Hewlett-Packard says it is again revamping the corporate sales of its servers and software to better take advantage of the growing market for cloud computing by large businesses.

The initiative, called HP Converged Cloud, is in some ways the operational reflection of the changes recently put in place at the top of H.P. by Meg Whitman, who became chief executive in September. Ms. Whitman consolidated the personal computing and printer divisions of H.P. and also streamlined the sales functions to large corporations. HP Converged Cloud similarly consolidates what were separate businesses involved in the construction and running of a large data center.

Cloud computing promises a more efficient use of information technology resources by tapping into large amounts of data storage and computational power via the Internet.
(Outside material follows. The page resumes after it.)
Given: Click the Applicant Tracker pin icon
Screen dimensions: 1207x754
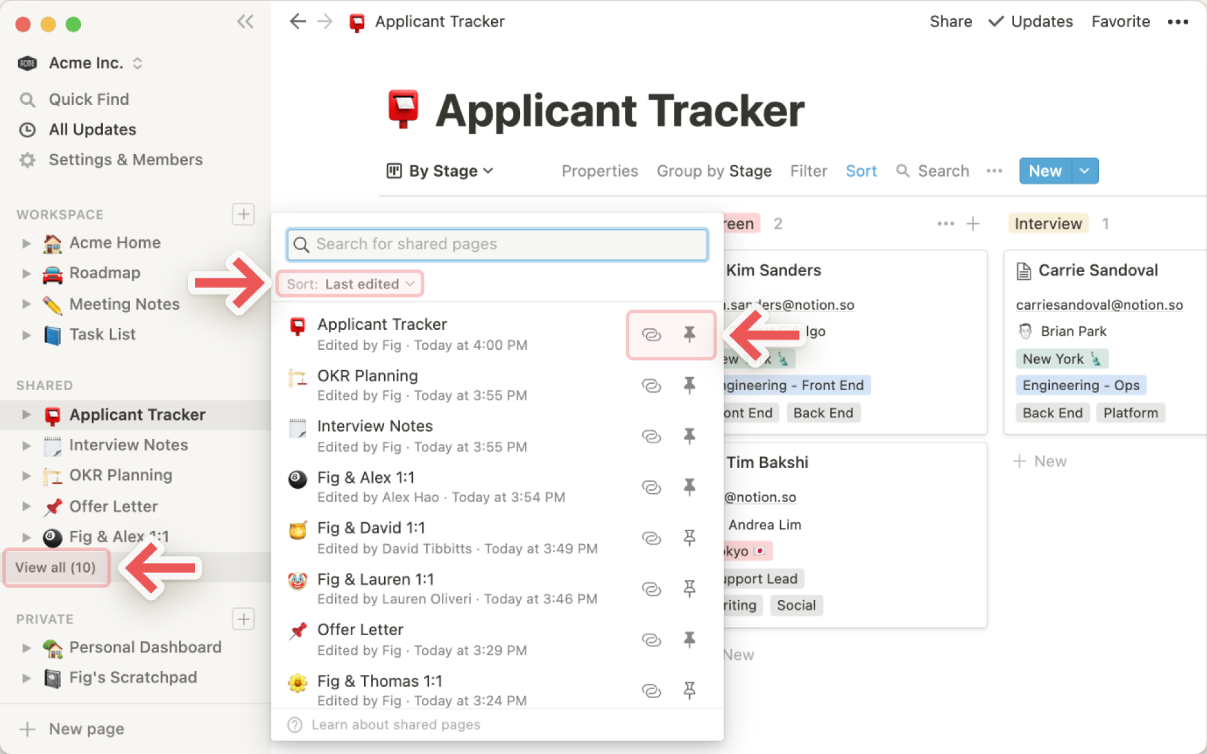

This means remote workers can have access to a lot of data, sensors tied to the system can gather more data and centralized resources can work more efficiently.

“We’ve got lots of intellectual property, lots of products, and expertise at running things at scale,” said Bill Veghte, chief strategy officer and executive vice president of software at H.P. “There is a new wave of cloud and mobile computing, and big data, and there is a gap between what businesses need and what information technology is delivering.”

H.P., which has had four chief executives in a little over seven years, has been losing the initiative to companies like Amazon, which is believed to have one of the largest corporate cloud businesses, and I.B.M., which has been increasing its efforts in the construction of private corporate clouds. Amazon only sells access to things like computing and data storage, not hardware. I.B.M. is strong in computers, but H.P.’s data storage systems are regarded as particularly strong. Its large-scale automation software is regarded as an underutilized gem.

It is also somewhat early in the contest. About half of H.P.’s $130 billion in annual revenue comes from large companies, which tend to move slowly to new technology. H.P. wants to be using those big-company relationships in its Converged Cloud proposition, which emphasizes things like operational flexibility, management control and security rather than cutting-edge technology. The company’s main selling points, he said, would be “choice, confidence and consistency.”

H.P. will offer companies the ability to build their own clouds or to gain access public clouds, including a system that H.P. is expected to bring online in a few weeks. The company will also have a service to modernize software and develop new ones. It will merge the structured and unstructured data analysis capabilities it gained with last year’s acquisitions of Vertica and Autonomy.

Some aspects of the Converged Cloud sound a lot like what H.P. has peddled before. And Mr. Veghte could not say how H.P.’s sales representatives, who are typically given incentives to move hardware, would be compensated in the new system, other than to say that he had targets that must be met. A number of specialists in cloud computing will also be used, he said, and these two groups will be expected to work together.